----- DATA -----

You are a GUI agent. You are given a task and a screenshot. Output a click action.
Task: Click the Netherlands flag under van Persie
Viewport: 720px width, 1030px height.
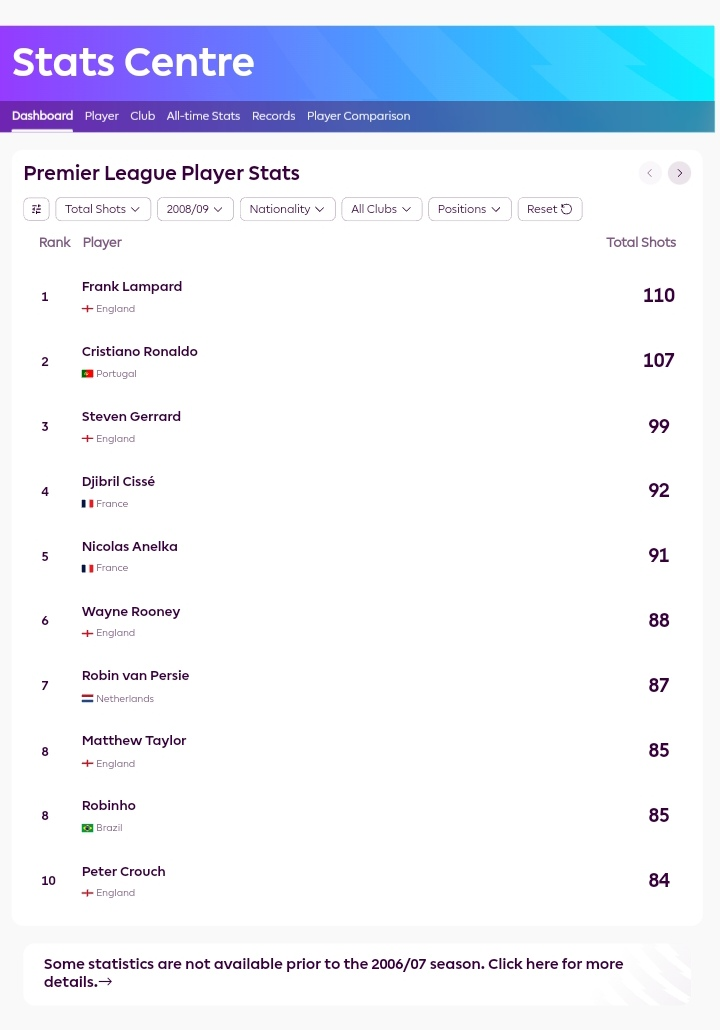coord(87,699)
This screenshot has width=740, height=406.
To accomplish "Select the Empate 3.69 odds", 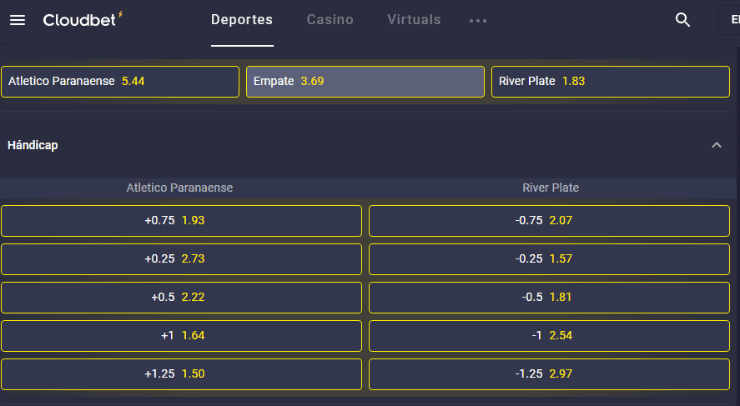I will [365, 81].
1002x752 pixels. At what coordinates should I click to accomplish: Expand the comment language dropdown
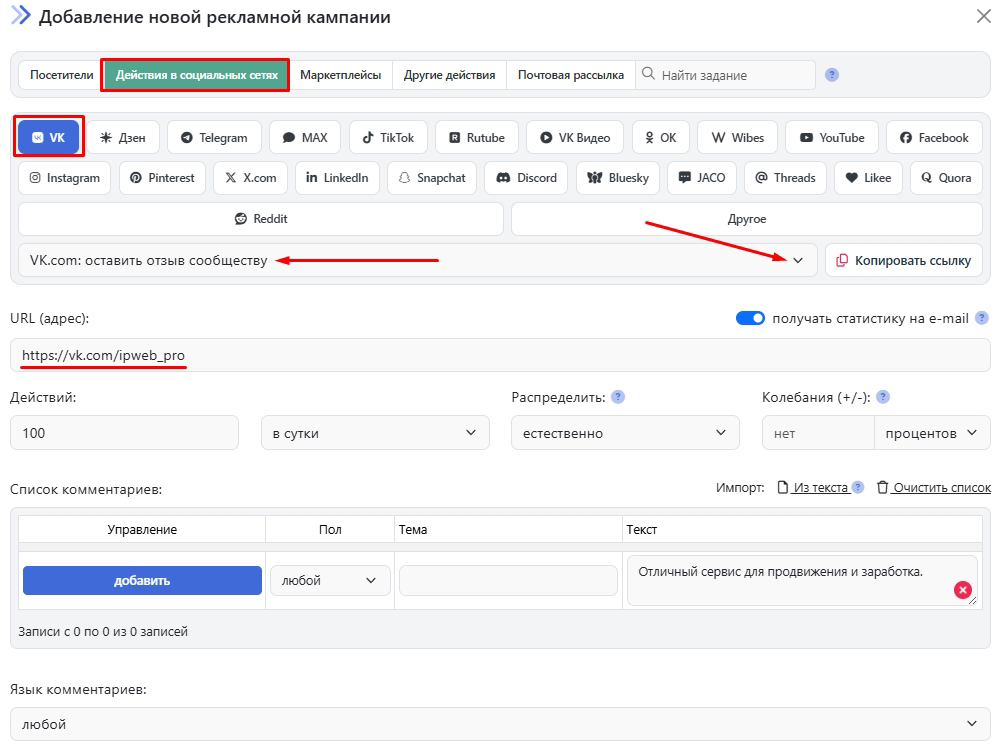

-----

▶ DIRECTIONS
Return only the lines of the records in which the string "screenshot" appears.

▶ RESULT OF THIS EXERCISE
You are a GUI agent. You are given a task and a screenshot. Output a click action.
This screenshot has width=740, height=406.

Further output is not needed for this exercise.